EPIDEMIE – Le ministère de la Santé publique dit surveiller de près l’évolution du variant Delta et affirme se préparer à toute éventualité

Antananarivo, 5 Juillet, 8h25 – Madagascar n’entend plus se laisser surprendre par l’arrivée d’un autre variant du coronavirus. Si l’on en croit le professeur Hanitrala Jean Louis Rakotovao, ministre de la Santé publique, la Grande île est dans une « expectative armée » par rapport au variant Delta qui frappe actuellement 85 pays et qui a commencé à atteindre certains pays voisins. « Nous surveillons de près le variant Delta et son évolution et nous nous préparons à toute éventualité », a-t-il déclaré vendredi devant les députés lors de la séance de questions réponses qui s’est tenue à Ivato.
Le ministre ne s’est pourtant pas étendu sur la manière dont les autorités comptent surveiller une éventuelle entrée du variant Delta, anciennement appelé variant indien, à Madagascar. Pour l’instant, Madagascar n’est pas encore doté de l’appareil permettant d’effectuer le séquençage du virus et de découvrir les variants. Le président de la République avait exhorté le ministère de la Santé à en doter le Laboratoire des analyses médicales (LA2M) mais deux mois plus tard, la machine n’est pas encore arrivée.

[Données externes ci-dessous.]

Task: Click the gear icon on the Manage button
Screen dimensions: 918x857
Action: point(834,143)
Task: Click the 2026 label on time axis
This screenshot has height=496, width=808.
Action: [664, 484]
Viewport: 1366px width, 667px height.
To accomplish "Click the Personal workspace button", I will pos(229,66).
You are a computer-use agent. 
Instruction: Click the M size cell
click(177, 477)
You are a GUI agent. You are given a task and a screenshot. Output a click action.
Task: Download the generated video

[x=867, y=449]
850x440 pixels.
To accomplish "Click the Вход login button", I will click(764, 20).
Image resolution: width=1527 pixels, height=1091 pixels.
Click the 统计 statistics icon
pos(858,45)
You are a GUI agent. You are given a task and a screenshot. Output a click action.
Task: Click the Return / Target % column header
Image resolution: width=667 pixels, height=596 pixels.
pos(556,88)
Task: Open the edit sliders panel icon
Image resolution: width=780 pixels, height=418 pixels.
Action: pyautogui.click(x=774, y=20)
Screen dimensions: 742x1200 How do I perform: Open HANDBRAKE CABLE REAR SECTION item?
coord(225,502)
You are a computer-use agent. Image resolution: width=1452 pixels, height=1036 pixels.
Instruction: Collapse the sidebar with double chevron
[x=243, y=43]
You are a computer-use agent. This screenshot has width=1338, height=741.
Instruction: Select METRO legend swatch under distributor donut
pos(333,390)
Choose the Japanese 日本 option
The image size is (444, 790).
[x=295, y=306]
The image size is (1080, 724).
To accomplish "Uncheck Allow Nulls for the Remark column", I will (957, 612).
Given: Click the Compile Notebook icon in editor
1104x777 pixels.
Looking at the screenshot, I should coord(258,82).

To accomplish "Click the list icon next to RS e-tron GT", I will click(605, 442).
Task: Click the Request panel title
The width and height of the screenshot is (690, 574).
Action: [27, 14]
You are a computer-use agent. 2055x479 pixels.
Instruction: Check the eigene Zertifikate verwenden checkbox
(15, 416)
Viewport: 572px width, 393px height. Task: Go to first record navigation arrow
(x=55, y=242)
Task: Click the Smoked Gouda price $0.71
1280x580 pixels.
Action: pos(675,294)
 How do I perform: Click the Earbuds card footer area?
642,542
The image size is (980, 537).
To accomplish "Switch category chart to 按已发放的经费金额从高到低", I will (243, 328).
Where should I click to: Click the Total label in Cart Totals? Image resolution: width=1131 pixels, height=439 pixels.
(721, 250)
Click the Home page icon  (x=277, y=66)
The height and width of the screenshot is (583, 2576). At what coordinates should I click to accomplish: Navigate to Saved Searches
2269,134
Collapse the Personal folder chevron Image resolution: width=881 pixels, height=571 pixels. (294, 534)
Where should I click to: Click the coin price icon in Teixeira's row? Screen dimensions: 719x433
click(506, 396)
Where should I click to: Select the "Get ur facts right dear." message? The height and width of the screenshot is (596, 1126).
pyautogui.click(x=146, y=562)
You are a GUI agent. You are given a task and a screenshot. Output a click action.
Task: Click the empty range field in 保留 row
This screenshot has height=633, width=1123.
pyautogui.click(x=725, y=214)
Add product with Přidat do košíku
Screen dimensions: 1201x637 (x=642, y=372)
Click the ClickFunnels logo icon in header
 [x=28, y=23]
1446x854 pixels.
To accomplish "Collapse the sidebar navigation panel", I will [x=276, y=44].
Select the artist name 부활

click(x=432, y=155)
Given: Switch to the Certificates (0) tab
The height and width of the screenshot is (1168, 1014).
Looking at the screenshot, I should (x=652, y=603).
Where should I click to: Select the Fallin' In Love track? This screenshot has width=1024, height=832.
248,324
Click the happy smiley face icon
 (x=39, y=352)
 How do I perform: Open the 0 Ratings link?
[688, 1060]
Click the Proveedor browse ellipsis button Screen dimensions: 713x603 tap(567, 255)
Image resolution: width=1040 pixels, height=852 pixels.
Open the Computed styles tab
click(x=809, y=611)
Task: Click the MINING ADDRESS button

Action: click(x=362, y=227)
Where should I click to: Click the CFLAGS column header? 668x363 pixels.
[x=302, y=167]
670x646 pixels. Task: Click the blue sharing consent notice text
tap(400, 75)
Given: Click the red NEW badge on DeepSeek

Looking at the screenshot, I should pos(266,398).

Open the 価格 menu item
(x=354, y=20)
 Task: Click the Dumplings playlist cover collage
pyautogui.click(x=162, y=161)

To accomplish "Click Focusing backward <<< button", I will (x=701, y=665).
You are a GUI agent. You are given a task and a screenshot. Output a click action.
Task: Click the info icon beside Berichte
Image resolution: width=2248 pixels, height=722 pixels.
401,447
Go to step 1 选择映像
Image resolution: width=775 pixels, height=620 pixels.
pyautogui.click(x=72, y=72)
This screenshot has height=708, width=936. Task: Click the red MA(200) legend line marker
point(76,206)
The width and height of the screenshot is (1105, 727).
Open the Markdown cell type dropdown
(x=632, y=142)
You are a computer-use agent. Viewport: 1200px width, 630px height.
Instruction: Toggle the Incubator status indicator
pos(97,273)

Quoi qu’il en soit, les autorités ont visiblement retenu les leçons de la deuxième vague et du variant sud-africain, désormais appelé variant Beta. Alors que la souche mutante provenant de l’Afrique du Sud avait commencé à atteindre les pays africains et voisins de Madagascar en Janvier et Février, les responsables, dont le ministre de la Santé, ont plusieurs fois assuré que « la deuxième vague ne frappera pas Madagascar ». Le gouvernement a ainsi axé ses actions sur la préparation d’une stratégie en vue de faire face à d’éventuelles contaminations en hiver. Il a fallu attendre une hausse des cas en Mars et la confirmation de la présence du variant sud-africain au pays pour que de nouvelles mesures, telle que la fermeture de l’aéroport de Nosy Be, une plus grande fermeté dans la surveillance des passagers provenant de l’étranger, ou encore l’importation de 2.000 bouteilles d’oxygène, soient prises.